# Goal
Quote the items word for word, starting at the line that contains "Task: Click the Slide 21 number label" and ending at the last line of the items. Leave the pictures out of your answer.

# Data
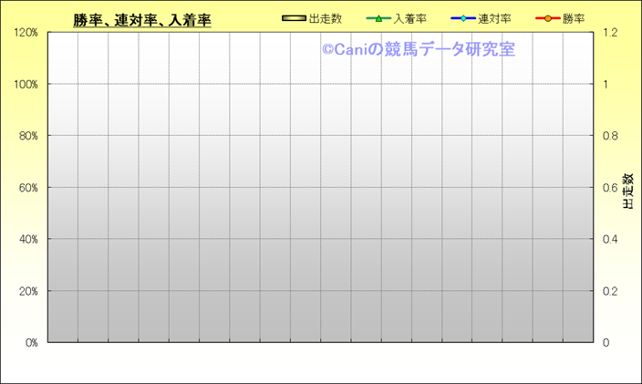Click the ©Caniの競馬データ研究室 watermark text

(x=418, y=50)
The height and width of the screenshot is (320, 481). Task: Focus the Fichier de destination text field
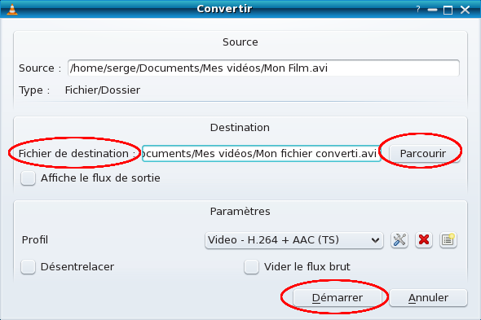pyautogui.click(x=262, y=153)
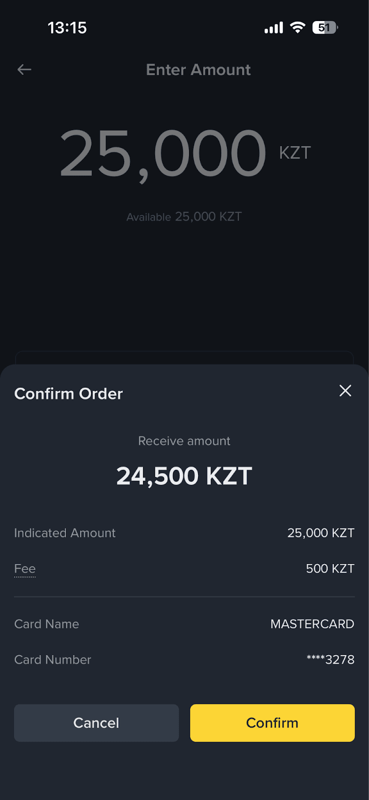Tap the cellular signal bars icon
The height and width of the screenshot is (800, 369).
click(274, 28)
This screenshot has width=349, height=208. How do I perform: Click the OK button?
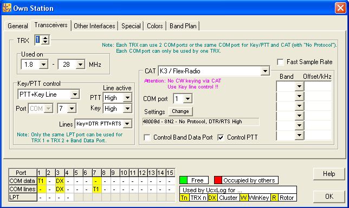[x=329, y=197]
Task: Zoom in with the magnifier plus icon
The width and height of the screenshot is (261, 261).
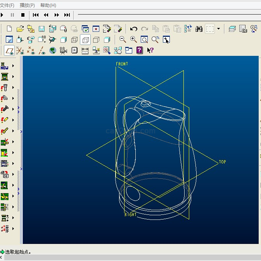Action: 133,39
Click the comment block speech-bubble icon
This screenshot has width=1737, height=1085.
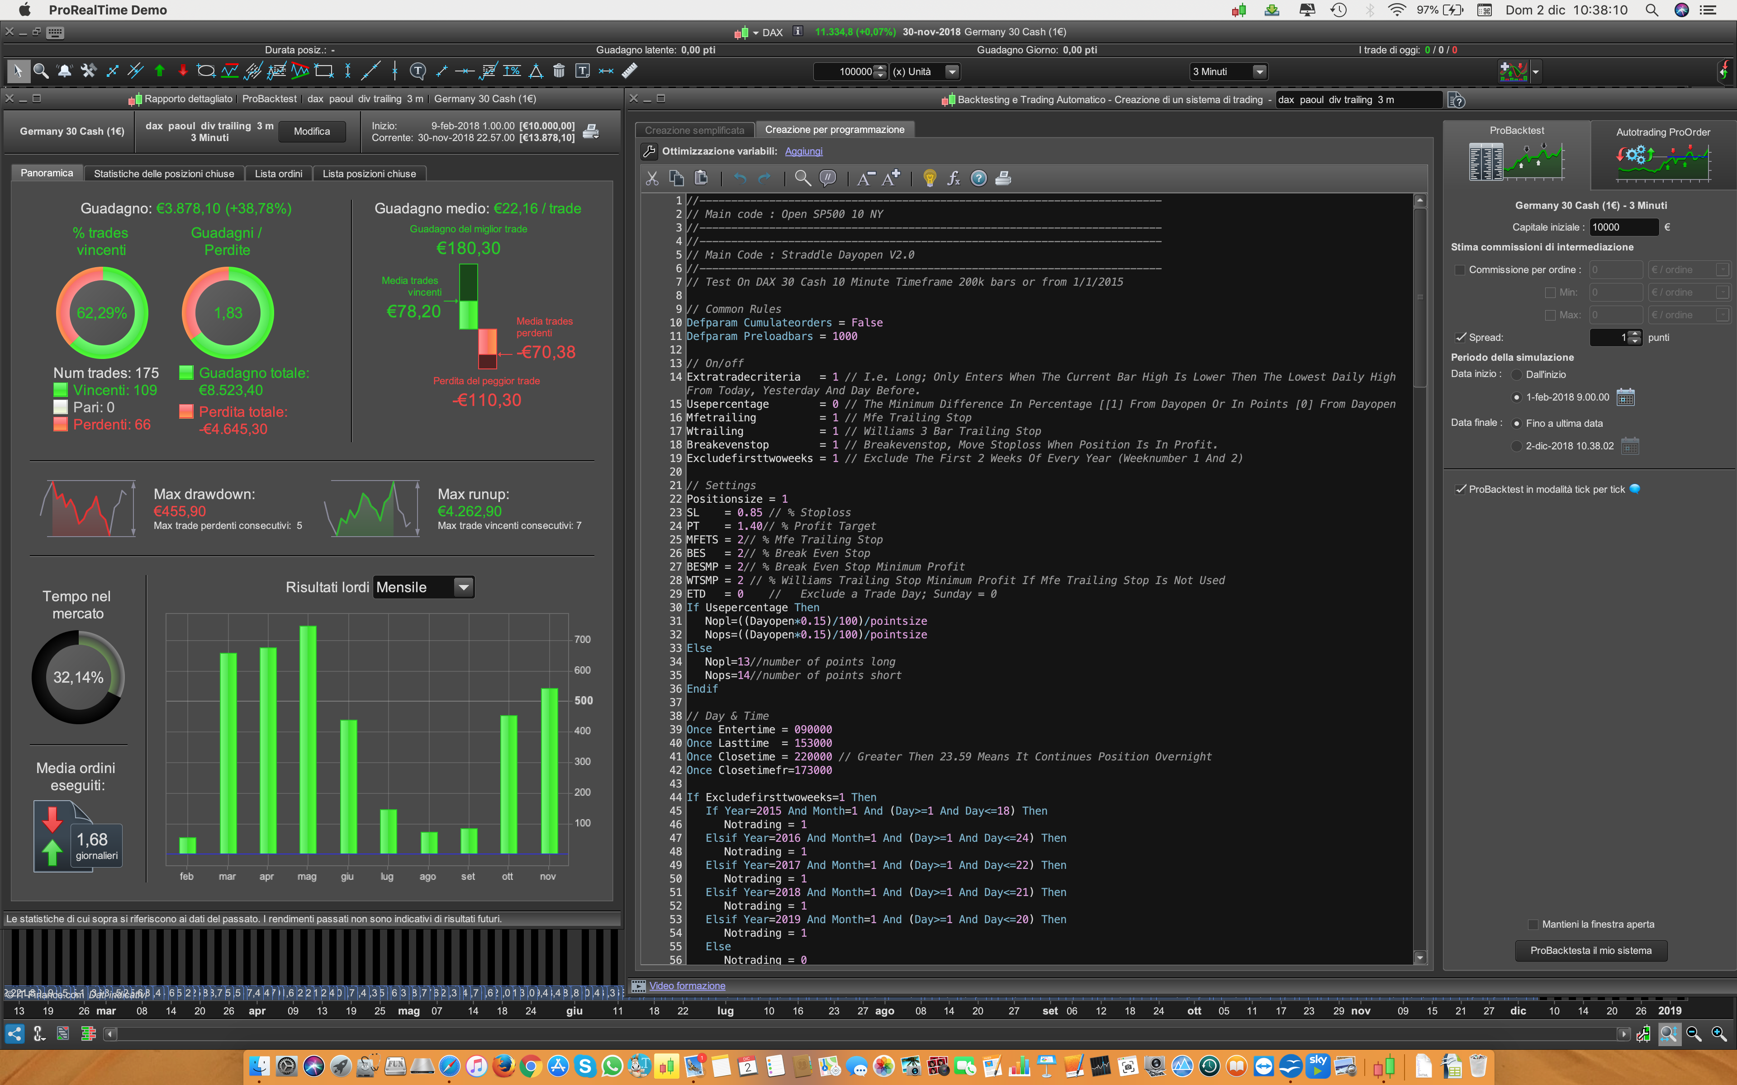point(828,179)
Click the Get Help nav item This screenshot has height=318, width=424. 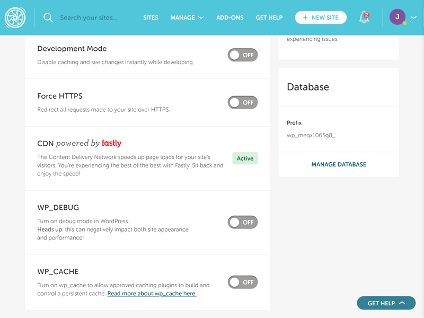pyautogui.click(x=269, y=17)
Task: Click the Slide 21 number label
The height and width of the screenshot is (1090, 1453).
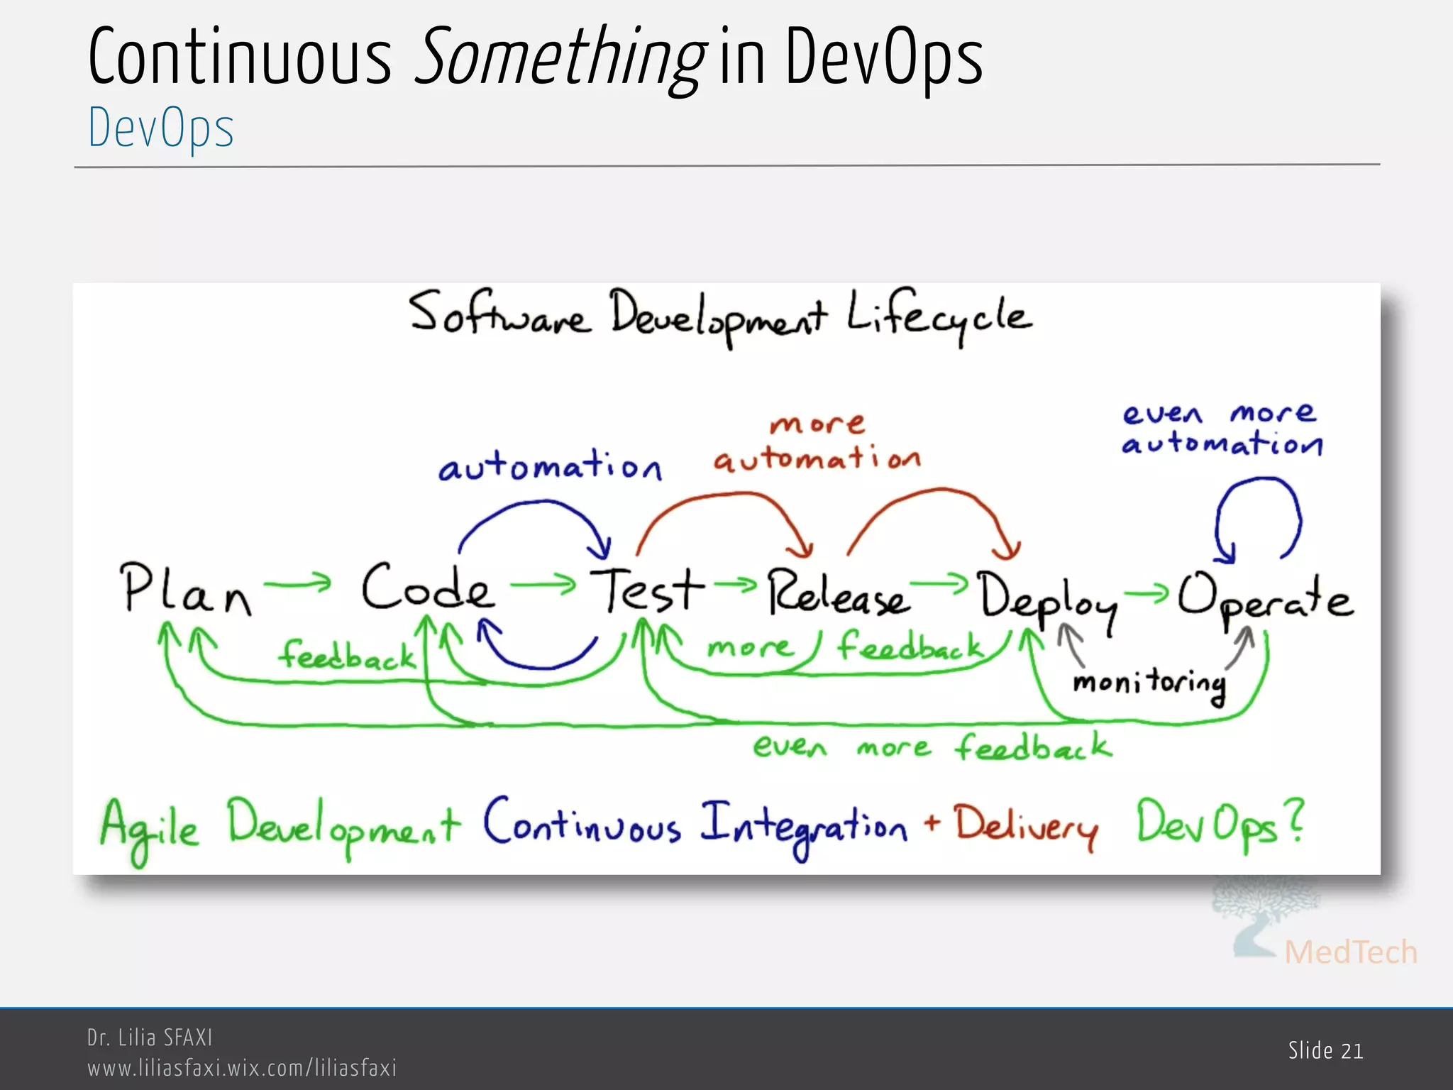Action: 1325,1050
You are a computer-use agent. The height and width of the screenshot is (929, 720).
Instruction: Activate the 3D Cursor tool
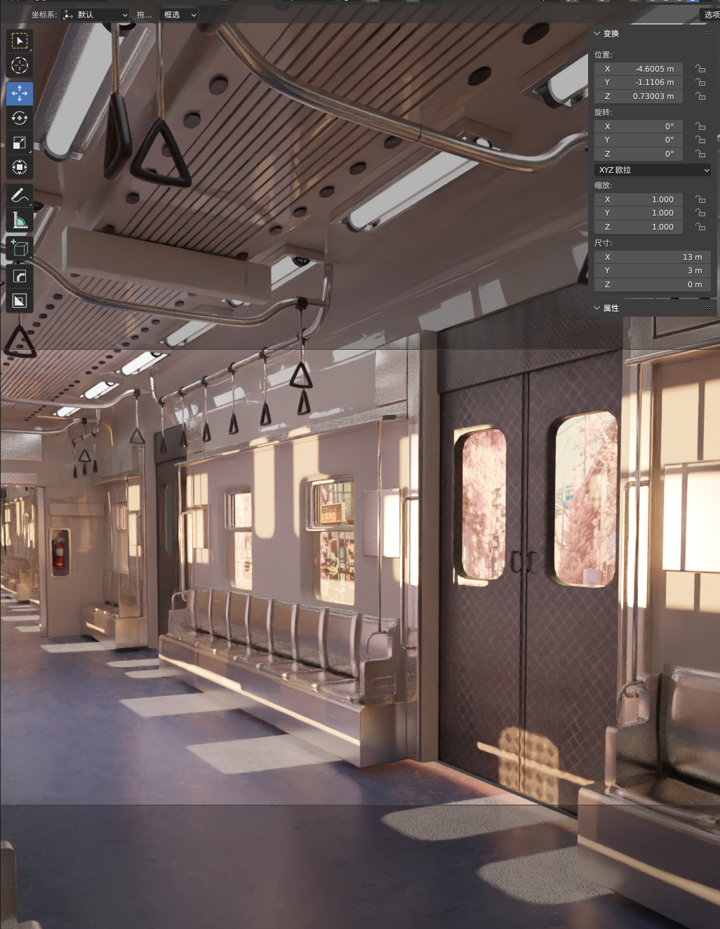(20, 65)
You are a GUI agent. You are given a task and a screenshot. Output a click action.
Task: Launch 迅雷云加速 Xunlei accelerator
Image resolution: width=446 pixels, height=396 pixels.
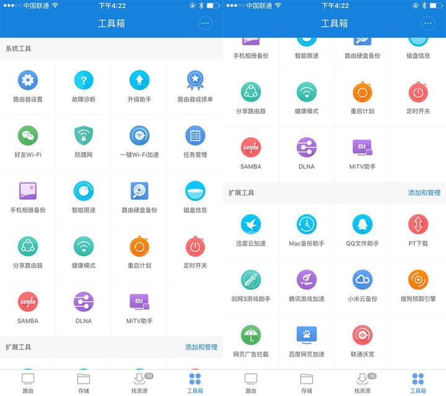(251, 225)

# Task response
Task: Click the Slide 21 number label
The height and width of the screenshot is (1090, 1453).
Action: 1325,1050
You are a computer-use agent. The height and width of the screenshot is (929, 720).
Instruction: Activate the 3D Cursor tool
(20, 65)
You are a GUI agent. You are given a task and a screenshot. Output a click action.
Task: Launch 迅雷云加速 Xunlei accelerator
Image resolution: width=446 pixels, height=396 pixels.
(251, 225)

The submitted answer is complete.